DOCUMENT SEGMENT:
How to get the sub string part from a directory with shell command

Question

I would need to extract only last 2 part from the following directory path using shell command

"Android/2.1/Packages/test/debug/"

Expected out put: /test/debug

This path is the dynamic where it would change with different path value as such "Android/2/Pipeline/Packages/test/debug/"

I couldn't find the specific regular expression which can extract the last 2 part even rest of path value keeps change, ie only to get '/test/debug'

Appreciate if any one can help on this

Thanks

Answer 1

I suppose there's many approaches, you could try (replacing pwd with something suitable for your use case):

echo /$(basename $(dirname $(pwd)))/$(basename $(pwd))

INFORMATION PROVIDED:
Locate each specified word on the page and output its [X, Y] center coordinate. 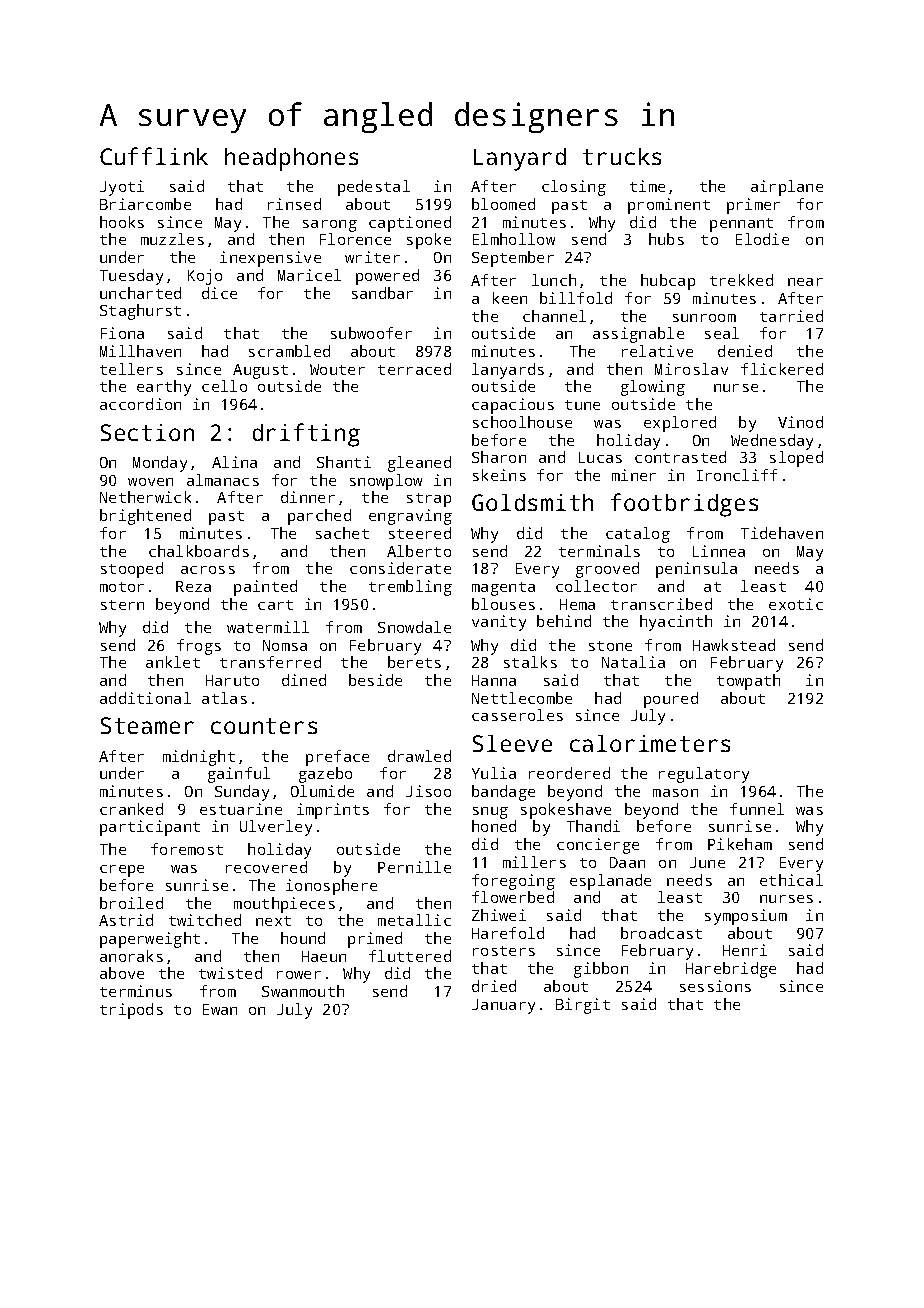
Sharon [499, 457]
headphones [291, 159]
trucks [622, 156]
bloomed [503, 204]
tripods [131, 1011]
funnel [757, 809]
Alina [234, 462]
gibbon [601, 970]
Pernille [414, 867]
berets [414, 662]
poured [671, 700]
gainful [239, 775]
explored [680, 424]
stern [122, 605]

PROBLEMS TO WORK ON:
[A] Reproduce the shell path question from "This path is" to "echo /$(basename $(dirname $(pwd)))/$(basename $(pwd))".
[B] Take the shell path thread further, continuing from where it stops.

OUTPUTS FOR THE TASKS:
[A]
This path is the dynamic where it would change with different path value as such "Android/2/Pipeline/Packages/test/debug/"

I couldn't find the specific regular expression which can extract the last 2 part even rest of path value keeps change, ie only to get '/test/debug'

Appreciate if any one can help on this

Thanks

Answer 1

I suppose there's many approaches, you could try (replacing pwd with something suitable for your use case):

echo /$(basename $(dirname $(pwd)))/$(basename $(pwd))

[B]
or

pwd | awk -F/ '{print "/" $(NF-1) "/" $(NF)}'

And probably countless other ways . . .

Answer 2

The shell can do this indirectly with variable modifiers %, %%, # and ##. These remove the trailing or leading match for the pattern given. Note that the pattern is a shell glob, not a regular expression.

The following example will print the last two path elements, with or without the optional trailing /

$ in="Android/2/Pipeline/Packages/test/debug/"
$ echo $( t=${in%/} && t=${t%/*/*} && echo ${in##$t} )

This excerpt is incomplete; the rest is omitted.